Teraz ocena serwisu Acer. Biorąc pod uwagę że netbook to tani sprzęt, więc długą podróż do i z serwisu można wybaczyć. Sam proces wysyłki, informacja o etapach transportu i naprawy - bez zarzutu. Zgrzytem jest to że mam znaleźć dowód zakupu - Acer powinien mieć to w bazie po numerze seryjnym.  Drugim zgrzytem - żądanie wysyłania akcesoriów. Oczywiście nikt do mnie nie zadzwonił i nie jęczał że nie wysłałem zasilacza. Więc trochę bez sensu żądanie. Ogólnie wrażenia na czwórkę.

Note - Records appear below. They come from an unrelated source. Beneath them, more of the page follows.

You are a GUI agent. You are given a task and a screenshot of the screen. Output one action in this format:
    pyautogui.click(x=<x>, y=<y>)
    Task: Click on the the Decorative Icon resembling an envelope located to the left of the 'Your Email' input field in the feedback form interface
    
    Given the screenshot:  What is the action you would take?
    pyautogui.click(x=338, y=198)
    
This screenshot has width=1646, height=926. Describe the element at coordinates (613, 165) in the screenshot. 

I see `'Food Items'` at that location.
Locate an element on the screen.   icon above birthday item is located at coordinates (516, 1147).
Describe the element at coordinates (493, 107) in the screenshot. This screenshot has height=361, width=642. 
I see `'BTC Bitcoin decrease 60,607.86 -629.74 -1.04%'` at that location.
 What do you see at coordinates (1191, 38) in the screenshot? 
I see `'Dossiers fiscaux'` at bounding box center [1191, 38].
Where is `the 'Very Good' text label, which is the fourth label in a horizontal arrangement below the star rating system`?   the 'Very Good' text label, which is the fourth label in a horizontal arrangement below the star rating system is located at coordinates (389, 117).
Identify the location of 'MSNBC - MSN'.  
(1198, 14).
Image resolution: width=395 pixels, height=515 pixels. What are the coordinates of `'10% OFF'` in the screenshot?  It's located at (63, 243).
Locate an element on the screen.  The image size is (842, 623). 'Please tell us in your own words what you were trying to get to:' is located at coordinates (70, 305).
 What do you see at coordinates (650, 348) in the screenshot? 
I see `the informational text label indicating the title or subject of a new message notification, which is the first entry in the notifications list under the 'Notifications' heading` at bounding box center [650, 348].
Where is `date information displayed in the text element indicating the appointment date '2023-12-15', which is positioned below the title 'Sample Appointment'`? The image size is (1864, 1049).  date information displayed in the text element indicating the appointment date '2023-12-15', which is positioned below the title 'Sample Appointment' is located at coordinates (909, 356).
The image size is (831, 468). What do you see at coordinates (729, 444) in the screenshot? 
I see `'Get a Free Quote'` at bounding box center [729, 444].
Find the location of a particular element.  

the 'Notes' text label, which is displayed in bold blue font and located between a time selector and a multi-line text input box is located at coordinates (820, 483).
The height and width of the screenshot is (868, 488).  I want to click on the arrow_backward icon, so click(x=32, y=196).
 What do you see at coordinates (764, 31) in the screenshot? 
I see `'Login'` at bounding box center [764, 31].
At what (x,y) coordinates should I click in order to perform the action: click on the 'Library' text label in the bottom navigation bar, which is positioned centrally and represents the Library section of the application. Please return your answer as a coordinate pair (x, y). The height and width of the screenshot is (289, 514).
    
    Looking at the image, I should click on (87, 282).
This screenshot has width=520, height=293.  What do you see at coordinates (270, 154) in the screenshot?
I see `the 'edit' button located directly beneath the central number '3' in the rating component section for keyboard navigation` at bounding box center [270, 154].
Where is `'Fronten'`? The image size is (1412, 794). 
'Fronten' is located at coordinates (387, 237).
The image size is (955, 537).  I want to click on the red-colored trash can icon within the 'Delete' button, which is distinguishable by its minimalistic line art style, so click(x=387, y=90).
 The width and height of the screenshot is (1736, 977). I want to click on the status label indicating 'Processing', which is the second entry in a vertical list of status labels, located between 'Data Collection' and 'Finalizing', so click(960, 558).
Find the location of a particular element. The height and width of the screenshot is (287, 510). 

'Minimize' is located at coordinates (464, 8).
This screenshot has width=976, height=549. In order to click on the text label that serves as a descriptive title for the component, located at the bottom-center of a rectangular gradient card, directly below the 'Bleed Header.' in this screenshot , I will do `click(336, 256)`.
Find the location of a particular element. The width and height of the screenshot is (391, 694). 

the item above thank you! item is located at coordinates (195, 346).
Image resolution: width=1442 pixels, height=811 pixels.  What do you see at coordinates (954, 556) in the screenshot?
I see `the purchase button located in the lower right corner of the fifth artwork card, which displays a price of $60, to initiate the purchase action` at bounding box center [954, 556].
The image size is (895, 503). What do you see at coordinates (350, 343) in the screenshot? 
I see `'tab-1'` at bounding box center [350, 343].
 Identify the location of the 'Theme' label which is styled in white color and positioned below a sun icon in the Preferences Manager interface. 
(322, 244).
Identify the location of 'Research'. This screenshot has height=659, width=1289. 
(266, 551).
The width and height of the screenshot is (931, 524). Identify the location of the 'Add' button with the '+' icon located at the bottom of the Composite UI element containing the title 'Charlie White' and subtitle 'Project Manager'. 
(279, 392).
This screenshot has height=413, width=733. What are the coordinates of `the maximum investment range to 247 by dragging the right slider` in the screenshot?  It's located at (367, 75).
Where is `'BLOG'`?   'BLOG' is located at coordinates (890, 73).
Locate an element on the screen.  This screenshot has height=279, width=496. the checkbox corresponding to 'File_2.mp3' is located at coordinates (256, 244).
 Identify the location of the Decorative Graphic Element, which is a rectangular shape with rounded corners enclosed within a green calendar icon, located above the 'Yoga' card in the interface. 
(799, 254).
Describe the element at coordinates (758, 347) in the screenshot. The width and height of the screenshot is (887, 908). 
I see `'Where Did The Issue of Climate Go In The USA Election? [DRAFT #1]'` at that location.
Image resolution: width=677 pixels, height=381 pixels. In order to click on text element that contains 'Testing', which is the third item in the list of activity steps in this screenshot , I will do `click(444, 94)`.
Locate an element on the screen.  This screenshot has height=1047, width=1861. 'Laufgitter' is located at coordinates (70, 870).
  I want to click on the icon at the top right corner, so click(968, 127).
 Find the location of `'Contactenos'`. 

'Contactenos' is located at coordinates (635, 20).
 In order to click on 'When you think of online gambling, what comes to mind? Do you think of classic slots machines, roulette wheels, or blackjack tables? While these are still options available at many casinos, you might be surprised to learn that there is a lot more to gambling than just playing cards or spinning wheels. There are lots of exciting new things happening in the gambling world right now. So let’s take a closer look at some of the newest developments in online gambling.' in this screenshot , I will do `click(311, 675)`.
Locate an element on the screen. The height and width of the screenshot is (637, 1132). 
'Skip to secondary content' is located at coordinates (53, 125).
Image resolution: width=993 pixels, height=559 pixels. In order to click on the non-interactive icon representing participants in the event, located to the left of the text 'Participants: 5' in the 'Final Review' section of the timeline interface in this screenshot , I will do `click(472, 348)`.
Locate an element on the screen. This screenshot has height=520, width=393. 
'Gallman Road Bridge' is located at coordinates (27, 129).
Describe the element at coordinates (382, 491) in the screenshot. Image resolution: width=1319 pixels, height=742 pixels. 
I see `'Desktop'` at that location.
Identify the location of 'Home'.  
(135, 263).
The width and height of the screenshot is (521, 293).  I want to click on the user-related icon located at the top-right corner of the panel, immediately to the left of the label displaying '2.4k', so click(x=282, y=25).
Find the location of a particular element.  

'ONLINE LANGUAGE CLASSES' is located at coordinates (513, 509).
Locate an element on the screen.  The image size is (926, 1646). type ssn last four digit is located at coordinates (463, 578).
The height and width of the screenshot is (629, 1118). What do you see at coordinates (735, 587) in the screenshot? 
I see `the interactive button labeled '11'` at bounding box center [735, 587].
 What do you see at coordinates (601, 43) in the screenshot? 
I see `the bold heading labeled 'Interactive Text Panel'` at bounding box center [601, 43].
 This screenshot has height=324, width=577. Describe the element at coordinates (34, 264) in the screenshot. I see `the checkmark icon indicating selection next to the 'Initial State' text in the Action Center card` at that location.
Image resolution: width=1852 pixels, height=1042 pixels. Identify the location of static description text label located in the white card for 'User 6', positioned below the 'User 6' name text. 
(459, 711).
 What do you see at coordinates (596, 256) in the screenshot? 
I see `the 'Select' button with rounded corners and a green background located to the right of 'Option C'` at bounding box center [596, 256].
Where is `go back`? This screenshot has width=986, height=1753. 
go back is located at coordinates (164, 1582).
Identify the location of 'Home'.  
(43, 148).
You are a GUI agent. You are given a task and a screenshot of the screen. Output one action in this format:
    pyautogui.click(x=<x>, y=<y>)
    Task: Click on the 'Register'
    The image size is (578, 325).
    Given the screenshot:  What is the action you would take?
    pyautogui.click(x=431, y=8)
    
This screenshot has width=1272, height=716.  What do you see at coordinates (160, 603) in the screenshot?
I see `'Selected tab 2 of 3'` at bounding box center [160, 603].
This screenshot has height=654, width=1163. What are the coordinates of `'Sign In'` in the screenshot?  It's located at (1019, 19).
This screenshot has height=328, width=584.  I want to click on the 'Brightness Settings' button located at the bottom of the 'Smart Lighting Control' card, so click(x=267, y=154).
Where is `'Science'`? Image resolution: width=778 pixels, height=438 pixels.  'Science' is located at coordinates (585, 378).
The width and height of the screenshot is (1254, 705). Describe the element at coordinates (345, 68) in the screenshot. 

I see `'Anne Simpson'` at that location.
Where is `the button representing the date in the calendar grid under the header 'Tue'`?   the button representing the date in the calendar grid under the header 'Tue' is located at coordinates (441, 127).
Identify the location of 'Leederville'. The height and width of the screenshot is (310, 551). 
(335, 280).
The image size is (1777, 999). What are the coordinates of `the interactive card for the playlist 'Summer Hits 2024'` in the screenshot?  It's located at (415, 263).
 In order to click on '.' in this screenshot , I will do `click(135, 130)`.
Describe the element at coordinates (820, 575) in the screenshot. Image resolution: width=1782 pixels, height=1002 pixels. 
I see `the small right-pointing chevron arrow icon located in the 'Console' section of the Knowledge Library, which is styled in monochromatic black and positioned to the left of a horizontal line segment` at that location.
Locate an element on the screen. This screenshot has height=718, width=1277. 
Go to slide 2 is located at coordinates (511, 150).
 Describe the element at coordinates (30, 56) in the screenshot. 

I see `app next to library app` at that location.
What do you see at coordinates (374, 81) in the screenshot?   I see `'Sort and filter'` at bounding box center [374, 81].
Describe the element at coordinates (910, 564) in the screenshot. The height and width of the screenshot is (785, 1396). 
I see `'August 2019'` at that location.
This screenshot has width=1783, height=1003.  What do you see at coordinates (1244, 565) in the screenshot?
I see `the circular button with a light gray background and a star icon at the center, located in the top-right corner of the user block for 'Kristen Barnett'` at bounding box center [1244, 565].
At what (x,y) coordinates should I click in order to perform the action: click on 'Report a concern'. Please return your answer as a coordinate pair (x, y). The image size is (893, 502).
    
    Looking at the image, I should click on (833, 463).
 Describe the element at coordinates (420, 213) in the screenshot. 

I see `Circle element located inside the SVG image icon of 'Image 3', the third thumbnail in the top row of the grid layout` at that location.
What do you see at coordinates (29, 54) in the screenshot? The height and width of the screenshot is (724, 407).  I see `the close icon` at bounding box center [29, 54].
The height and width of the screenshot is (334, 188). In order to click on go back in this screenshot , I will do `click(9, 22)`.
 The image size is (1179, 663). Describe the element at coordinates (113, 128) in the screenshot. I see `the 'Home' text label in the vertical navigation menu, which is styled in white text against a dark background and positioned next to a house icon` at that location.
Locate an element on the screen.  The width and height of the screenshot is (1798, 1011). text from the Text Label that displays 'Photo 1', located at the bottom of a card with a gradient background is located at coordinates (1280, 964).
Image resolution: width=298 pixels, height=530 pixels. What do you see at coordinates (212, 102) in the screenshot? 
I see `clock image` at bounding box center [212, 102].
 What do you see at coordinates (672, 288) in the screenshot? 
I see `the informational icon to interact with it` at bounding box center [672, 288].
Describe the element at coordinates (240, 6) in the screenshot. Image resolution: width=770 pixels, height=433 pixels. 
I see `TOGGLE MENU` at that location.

Nie wiem jak wygląda sytuacja z serwisem bardziej biznesowych modeli Acer'a. Mam nadzieję że mają jakiś serwis w Polsce, bo nie wyobrażam sobie żeby w wysokim modelu laptopa czekać tydzień na naprawę (jak w Lenovo). Aczkolwiek skuszony pozytywnymi wrażeniami - nie będę się wzdragał przed Acerem jeśli klient sobie zażyczy posiąść...

5 komentarzy:

  1. IMHO Acer w bazie to może mieć datę przekazania komputera do sprzedawcy, w tym przypadku do operatora. Daty sprzedaży mieć nie musi, niby skąd?

    OdpowiedzUsuń
  2. Na logikę - podpisuje umowę z dystrybutorem (operatorem), daje mu malutki formularzyk w którym tenże uzupełnia datę zbycia, nabywcę itp. a to się wprost w bazie Acera zapisuje. W XXIw. to banalne do wykonania...

    OdpowiedzUsuń
  3. A co jeśli klient nie pozwoli operatorowi przekazać swoich danych osobowych innej firmie ? Skąd ma wówczas ACER wziąć te dane ? Nie ma lekko :) (mam na myśli osoby prywatne)

    OdpowiedzUsuń
  4. Mam 17-tkę Acer'a ale póki co chodzi jednak z Ferrari mojego byłego szefa było identycznie. Do czech.
    Tydzień z głowy ale wszystko ładnie ponaprawiane i stale pełna informacja. Notabene był po gwarancji i dostałem pełną wycenę mailem do potwierdzenia czy zgadzamy się na naprawę :)

    OdpowiedzUsuń
  5. Niestety mam ACERA, na gwarancji. Naprawa już trwa miesiąc. Komputer 2 raz wrócił do naprawy bo naprawiając psuli coś innego. Serwis wyklucza profesjonalne zastosowania. Gorąco odradzam zakup tych notebooków. Właśnie ze względu na skandaliczną obsługę.